Quick freezing of one-cell mouse embryos using ethylene glycol with sucrose.

One-cell mouse embryos were frozen by direct plunging into liquid nitrogen (LN(2)) vapor after equilibration in 3 M ethylene glycol with 0.25 M sucrose (freezing medium) for 5 to 40 minutes. After thawing, the embryos were cultured in vitro and the effects of the equilibration period and dilution method were examined. No significant difference was observed in the in vitro survival of embryos when 0.5 or 1.0 M sucrose was used for the dilution of the cryoprotectant for each equilibration period. The highest survival rate (67.2%) was obtained when the embryos were equilibrated for 10 minutes, and the cryoprotectant diluted with either 0.5 or 1.0 M sucrose after thawing.

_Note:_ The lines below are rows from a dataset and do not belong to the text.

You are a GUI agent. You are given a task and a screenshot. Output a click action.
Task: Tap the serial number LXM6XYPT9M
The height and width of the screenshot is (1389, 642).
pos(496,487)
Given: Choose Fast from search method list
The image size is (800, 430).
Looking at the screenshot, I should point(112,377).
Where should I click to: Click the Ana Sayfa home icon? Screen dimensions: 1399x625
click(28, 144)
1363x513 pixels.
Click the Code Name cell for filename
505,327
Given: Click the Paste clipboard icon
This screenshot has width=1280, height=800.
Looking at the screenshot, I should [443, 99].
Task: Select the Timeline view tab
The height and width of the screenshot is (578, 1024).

Shorter (5 minutes) or prolonged (40 minutes) equilibration of embryos in the freezing medium yielded significantly lower survival rates. Dilution by direct transfer of the frozen-thawed embryos into PB1 resulted in lower survival rates than when 0.5 or 1.0 M sucrose was used. The in vitro development to the blastocyst stage of one-cell mouse embryos frozen after 10 minutes equilibration in the freezing medium and diluted after thawing in 0.5 M sucrose was significantly lower than the control (68.0 vs 92.7%). However, transfer of the blastocysts developing from frozen-thawed one-cell mouse embryos into the uterine horns of the recipients resulted in fetal development and implantation rates similar to the control.